Tuesday, May 17, 2011

Week (or Two) In Review

Hello all.  As I mentioned in my last post, things have been rough the past couple of weeks.  John's father's passing was completely unexpected and left us all in a state of shock.  I don't think anyone is ever prepared to lose a parent, but you certainly don't expect it when you're 31 years old and your father is only 61.  John and his father were very close, which makes the loss that much more unbearable.  I hope I conveyed in my last post how much Hap will be missed, but I wanted to take a moment to reflect on my own experiences over the past week, as someone who has never really dealt with death firsthand. 
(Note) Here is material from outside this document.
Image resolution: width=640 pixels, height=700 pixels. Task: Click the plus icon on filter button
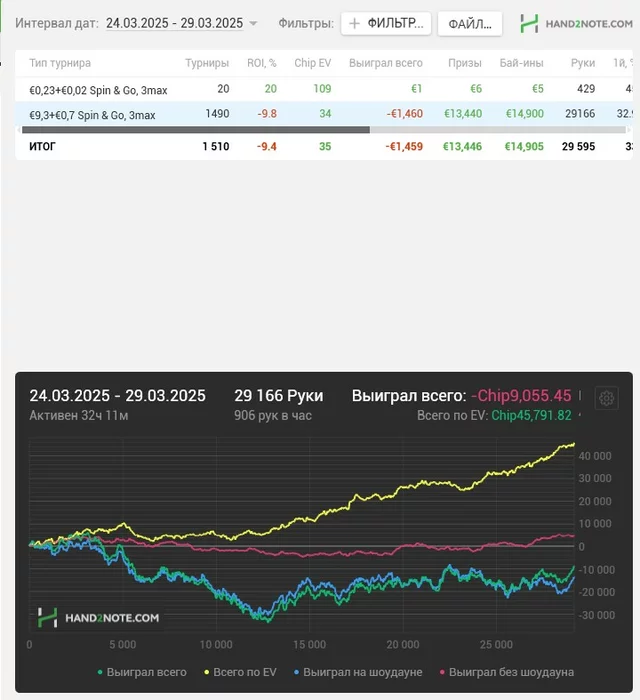pos(354,23)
In my 31 years of existence, I am extremely lucky to have only lost one grandparent and one great-grandparent (at 98 and 99 respectively).  Up until last week I had never even been to a funeral or memorial service.  The closest I have come to death was when I had to put our greyhound, Mattie, to sleep, and as horrible as that was, it was nothing compared to this.  I never gave much thought to the logistics of death, and I never considered what it would be like to mourn the loss of a loved one while simultaneously trying to be strong for your family.  Writing Hap's obituary was important to me, in part because it felt like it was one small thing I could actually do to help.  It was also incredibly difficult - how do you condense a man's life into 250 words?  I hope I did Hap some justice in two short paragraphs.  It's not an easy thing to do, I assure you.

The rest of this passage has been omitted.